1.) The bottomless underwear drawer. Every weekday for November, I would get off work and head straight to a coffee shop to write my thesis. Writing is a grind, more so if it’s academic. And when I couldn’t take it anymore, I would ride a bus home and plop straight to bed, exhausted. On weekends, I would get up, head to a coffee shop, and spend all day there (trying) to get my thesis done.
Needless to say, I didn’t have much energy for anything else. Including laundry. My favorite moment all month was when one Thursday, I got home, and was ready to cry because finally, finally there was no choice but to do the laundry if I didn’t want to go commando the next day. And then I opened my cabinet (I keep a hamper at the bottom) to take out my laundry, and lo and behold, amazing grace, I spy a last pair of panties, tucked at the corner of a shelf. I took them out and blessed them (for effect, let’s imagine that I cried a little). Another night that I can sleep instead of washing things. This is probably in effect me telling the world how much underwear I own, but eh, whatever.

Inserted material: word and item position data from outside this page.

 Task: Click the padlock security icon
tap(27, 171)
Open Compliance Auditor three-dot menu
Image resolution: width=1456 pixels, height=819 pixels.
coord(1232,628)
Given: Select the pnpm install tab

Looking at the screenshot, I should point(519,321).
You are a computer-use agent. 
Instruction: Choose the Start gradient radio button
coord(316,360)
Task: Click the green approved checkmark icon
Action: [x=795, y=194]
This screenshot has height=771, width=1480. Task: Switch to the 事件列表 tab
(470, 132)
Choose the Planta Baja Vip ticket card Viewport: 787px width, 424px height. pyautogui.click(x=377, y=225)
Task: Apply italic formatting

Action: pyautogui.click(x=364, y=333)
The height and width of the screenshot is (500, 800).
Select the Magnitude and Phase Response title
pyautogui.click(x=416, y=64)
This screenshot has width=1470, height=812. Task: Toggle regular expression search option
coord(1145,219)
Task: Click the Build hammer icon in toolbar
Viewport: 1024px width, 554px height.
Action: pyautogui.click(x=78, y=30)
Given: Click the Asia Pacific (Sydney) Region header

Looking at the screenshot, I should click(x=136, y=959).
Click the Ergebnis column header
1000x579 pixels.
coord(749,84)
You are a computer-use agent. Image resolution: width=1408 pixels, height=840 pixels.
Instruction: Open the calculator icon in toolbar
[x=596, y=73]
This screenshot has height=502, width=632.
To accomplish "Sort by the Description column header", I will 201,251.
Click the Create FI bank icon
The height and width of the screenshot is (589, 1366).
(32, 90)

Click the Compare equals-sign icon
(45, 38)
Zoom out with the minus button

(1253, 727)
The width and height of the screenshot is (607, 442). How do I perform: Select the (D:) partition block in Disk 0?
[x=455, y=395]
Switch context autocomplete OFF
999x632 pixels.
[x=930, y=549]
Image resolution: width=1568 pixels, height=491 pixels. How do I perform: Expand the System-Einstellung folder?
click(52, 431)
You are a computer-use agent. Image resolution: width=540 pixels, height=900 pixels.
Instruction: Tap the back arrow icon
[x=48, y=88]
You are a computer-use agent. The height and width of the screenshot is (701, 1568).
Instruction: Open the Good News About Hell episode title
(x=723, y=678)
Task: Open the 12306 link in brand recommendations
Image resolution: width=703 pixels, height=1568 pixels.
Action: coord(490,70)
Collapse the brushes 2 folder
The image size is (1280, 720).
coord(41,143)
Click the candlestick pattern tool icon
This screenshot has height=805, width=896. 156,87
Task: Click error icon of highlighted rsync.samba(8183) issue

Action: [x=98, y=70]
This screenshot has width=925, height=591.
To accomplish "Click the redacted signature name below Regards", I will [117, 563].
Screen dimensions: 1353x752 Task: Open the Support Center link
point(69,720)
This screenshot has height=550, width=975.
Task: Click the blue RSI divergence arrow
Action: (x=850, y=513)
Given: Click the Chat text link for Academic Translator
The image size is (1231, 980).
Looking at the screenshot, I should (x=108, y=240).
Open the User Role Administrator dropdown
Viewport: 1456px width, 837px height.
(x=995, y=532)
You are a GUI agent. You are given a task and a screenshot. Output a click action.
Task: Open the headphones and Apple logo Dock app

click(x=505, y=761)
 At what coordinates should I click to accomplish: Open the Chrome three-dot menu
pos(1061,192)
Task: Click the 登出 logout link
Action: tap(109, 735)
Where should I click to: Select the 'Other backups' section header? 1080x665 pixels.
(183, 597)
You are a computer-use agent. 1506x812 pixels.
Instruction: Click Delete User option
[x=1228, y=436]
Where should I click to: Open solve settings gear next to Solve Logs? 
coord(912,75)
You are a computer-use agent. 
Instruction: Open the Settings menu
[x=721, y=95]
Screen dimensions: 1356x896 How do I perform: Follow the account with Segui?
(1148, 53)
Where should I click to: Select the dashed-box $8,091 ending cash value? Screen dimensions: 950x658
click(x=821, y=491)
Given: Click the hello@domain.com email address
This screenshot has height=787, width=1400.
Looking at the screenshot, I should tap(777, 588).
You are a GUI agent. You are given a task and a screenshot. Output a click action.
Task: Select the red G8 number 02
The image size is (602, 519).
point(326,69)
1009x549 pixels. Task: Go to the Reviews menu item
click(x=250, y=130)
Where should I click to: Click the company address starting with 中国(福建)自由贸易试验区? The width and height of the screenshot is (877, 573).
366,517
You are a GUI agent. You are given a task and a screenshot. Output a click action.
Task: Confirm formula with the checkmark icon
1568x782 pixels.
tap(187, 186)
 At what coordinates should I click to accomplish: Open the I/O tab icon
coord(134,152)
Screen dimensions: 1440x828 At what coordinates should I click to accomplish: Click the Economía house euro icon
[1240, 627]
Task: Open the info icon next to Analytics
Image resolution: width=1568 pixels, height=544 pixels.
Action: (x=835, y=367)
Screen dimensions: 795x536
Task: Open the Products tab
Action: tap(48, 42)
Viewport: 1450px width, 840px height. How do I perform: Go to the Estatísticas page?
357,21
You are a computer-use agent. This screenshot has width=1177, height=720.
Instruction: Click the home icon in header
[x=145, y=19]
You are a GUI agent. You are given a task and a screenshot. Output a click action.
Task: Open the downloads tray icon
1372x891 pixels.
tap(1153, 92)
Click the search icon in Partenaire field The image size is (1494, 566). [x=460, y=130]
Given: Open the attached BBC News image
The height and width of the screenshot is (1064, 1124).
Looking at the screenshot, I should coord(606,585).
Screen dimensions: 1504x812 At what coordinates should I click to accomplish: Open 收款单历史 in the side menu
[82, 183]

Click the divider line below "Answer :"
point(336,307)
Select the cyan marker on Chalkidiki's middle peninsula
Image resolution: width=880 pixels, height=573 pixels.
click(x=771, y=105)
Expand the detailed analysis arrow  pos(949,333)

2.) That after-thesis-presentation feeling. How do I explain it? My friends are mostly in grad school, so I’ve never had to explain the feeling of working on a thesis to anybody. For the longest time, I was afraid that I would end up extending and extending, and that this thesis would be unfinished, until I finally gave up on my masters. That is how tired I have been. (Granted, it wasn’t only school that was tiring me out, but still…)
Now, since I was in undergraduate school, I have always resolved that I would finish my master’s degree, the reasons for which may be best left for another post. The thought of me not finishing because I was having a hard time would probably be akin to the feeling of: Romeo thinking that after all that eloping, Juliet still ended up dead; Arthur making it to the promised land of Camelot but still ending up cuckolded by Guinevere; everybody else on this planet believing that Adele would release a happy album, and then listening to 25 and finding out that SHE. DID. NOT. I overact, and that last analogy isn’t an analogy of disaster at all, I guess. But the thought of me not finishing, on my second-to-the-last-sem at that, sounds like a love affair ending. So imagine what I looked like when I found out that I was good to go, and I only have to finalize that manuscript.
That’s all I have. But freedom beckons, and maybe, with it, new things.